### Prompt
Please return the material below verbatim, beginning at the line that contains "has width=742, height=582." and stopping after the line that contains "catalog-label: catalog is".

### Given data
========================
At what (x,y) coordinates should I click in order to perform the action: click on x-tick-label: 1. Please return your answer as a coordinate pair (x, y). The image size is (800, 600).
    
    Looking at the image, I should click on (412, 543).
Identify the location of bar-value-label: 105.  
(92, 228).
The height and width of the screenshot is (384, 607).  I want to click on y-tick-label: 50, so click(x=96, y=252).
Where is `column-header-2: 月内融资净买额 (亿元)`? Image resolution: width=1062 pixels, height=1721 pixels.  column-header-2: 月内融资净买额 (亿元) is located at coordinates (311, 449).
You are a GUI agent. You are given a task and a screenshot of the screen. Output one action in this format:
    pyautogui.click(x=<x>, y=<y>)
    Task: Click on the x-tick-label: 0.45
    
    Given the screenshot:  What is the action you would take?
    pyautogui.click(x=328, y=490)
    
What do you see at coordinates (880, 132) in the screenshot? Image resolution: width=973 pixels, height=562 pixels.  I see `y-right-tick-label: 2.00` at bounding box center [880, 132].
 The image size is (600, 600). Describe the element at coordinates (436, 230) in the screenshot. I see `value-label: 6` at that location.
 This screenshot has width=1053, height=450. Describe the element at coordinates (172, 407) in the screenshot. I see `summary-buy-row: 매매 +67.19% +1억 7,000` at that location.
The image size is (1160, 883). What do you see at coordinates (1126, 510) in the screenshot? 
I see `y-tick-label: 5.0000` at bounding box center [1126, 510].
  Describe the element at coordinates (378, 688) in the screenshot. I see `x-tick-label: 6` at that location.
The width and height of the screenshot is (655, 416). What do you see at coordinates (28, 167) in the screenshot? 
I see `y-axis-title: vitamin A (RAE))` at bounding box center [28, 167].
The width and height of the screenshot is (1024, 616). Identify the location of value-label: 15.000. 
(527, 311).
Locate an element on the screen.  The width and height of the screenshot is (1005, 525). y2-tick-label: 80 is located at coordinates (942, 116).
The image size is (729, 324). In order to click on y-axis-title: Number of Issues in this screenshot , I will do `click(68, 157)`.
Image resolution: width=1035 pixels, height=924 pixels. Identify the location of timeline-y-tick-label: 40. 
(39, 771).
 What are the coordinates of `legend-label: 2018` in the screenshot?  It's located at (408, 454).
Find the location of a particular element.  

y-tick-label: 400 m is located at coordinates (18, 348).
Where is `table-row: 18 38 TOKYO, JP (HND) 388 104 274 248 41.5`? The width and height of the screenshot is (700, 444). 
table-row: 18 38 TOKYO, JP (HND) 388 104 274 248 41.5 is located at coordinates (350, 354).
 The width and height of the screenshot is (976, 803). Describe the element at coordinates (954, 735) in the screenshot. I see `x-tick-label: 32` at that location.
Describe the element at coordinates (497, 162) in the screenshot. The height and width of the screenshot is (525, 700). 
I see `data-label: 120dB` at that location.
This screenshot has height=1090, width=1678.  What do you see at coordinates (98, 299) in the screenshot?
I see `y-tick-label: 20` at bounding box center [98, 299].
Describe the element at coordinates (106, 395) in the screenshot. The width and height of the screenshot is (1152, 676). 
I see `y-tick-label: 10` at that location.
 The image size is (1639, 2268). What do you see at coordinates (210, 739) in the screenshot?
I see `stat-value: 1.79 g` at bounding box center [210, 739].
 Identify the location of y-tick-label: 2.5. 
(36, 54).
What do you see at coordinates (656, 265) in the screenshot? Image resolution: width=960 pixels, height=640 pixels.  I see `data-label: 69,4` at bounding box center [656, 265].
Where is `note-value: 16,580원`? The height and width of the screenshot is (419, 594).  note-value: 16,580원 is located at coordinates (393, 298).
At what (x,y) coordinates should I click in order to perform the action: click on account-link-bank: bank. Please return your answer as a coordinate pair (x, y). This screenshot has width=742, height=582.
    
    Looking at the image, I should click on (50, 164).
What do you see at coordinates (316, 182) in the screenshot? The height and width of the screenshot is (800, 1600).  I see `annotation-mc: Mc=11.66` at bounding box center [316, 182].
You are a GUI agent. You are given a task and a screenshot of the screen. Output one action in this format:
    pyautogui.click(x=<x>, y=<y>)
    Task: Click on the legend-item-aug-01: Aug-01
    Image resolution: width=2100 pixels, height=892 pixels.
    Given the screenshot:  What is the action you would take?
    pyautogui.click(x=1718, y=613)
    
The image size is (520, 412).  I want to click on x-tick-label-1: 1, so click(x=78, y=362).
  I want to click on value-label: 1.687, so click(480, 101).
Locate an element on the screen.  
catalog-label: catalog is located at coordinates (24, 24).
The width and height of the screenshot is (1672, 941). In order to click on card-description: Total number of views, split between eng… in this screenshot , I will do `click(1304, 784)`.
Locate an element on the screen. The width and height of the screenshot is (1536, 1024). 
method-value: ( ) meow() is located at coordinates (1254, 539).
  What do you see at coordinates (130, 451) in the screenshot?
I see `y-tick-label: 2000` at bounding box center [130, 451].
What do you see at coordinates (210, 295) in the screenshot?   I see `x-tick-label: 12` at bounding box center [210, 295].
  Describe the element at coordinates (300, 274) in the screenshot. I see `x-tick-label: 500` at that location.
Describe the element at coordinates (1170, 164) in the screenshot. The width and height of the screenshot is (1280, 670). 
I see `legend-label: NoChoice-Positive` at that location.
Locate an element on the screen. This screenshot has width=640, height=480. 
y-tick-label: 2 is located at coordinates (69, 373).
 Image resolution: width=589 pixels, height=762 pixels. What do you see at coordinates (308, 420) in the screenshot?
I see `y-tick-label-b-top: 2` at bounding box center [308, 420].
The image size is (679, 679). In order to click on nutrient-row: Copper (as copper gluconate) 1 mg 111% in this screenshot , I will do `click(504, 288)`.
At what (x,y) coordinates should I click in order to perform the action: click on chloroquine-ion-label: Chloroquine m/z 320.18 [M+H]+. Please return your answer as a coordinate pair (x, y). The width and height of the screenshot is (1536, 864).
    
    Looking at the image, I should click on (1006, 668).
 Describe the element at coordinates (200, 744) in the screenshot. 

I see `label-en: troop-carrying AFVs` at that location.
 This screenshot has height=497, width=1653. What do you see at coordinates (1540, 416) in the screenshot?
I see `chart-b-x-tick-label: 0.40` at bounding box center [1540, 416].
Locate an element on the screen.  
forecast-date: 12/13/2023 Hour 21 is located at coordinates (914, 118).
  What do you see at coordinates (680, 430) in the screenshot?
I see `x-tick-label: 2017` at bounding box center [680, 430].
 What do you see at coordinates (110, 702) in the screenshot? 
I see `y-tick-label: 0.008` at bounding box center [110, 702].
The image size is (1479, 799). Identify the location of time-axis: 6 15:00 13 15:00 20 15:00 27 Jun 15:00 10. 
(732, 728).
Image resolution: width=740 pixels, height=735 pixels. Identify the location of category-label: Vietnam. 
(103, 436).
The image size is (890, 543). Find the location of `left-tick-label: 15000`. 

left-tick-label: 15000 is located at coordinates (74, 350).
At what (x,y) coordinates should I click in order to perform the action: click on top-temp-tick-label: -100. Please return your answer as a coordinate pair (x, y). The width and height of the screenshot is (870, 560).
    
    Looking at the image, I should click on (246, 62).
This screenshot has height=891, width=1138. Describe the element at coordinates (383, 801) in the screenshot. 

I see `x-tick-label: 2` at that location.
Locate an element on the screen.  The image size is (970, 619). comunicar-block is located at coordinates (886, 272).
========================
### The answer
At what (x,y) coordinates should I click in order to perform the action: click on account-link-bank: bank. Please return your answer as a coordinate pair (x, y). This screenshot has width=742, height=582.
    
    Looking at the image, I should click on (50, 164).
What do you see at coordinates (316, 182) in the screenshot? The height and width of the screenshot is (800, 1600).  I see `annotation-mc: Mc=11.66` at bounding box center [316, 182].
You are a GUI agent. You are given a task and a screenshot of the screen. Output one action in this format:
    pyautogui.click(x=<x>, y=<y>)
    Task: Click on the legend-item-aug-01: Aug-01
    Image resolution: width=2100 pixels, height=892 pixels.
    Given the screenshot:  What is the action you would take?
    pyautogui.click(x=1718, y=613)
    
The image size is (520, 412).  I want to click on x-tick-label-1: 1, so click(x=78, y=362).
  I want to click on value-label: 1.687, so click(480, 101).
Locate an element on the screen.  
catalog-label: catalog is located at coordinates (24, 24).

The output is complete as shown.